Despite a highly competitive environment, the Brexit fallout and increased catastrophe losses, Lloyd’s has reported a £1.46 billion ($2.49 billion) profit for the first half, up £260 million ($444.18 million) on the corresponding period last year.

However, the market’s combined operating ratio deteriorated to 98% from 89.5% – the first time it has been above the competitor group weighted average of 95.1% since 2011.

This is attributed to an increase in expense and attritional loss ratios, higher catastrophe losses – most notably from the Fort McMurray fire in Alberta, Canada – and a reduction in reserve releases.

Investment returns moved to 1.8% from 0.6%, due in part to a downward yield shift in the bond portfolio.

Gross written premium increased 5% to £16.31 billion ($27.86 billion).

While rates have continued to decline, volumes increased, reflecting the market’s strong global footprint.

Lloyd’s has also declared net resources of £26.6 billion ($45.44 billion) and a return on capital of 11.7%, compared with 10.7% in the corresponding period last year.

Premiums continue to face pressure, but Lloyd’s financial ratings remain strong with Fitch (AA-), AM Best (A) and S&P Global Ratings (A+).

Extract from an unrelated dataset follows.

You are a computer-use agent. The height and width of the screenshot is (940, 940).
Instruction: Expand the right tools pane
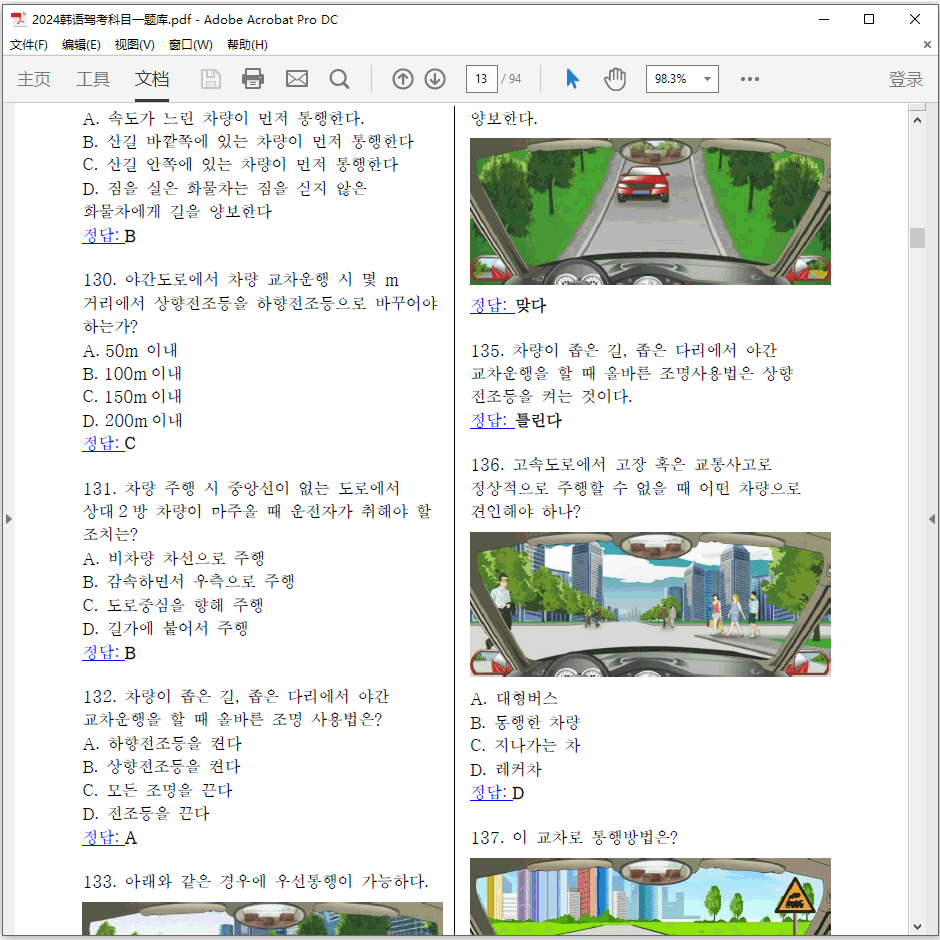click(932, 519)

CEO Inga Beale says the results show Lloyd’s remains robust in a “highly competitive environment”.

“Clearly the UK’s referendum on its EU membership is a major issue for us to deal with and we are now focusing our attention on having in place the plans that will ensure Lloyd’s continues trading across Europe,” she said.

Chairman John Nelson says Lloyd’s is making inroads in emerging markets, with onshore reinsurance markets in India and Malaysia and a new office in Bogota, Columbia.

He says this complements growth in Dubai, China and more traditional markets, particularly the US.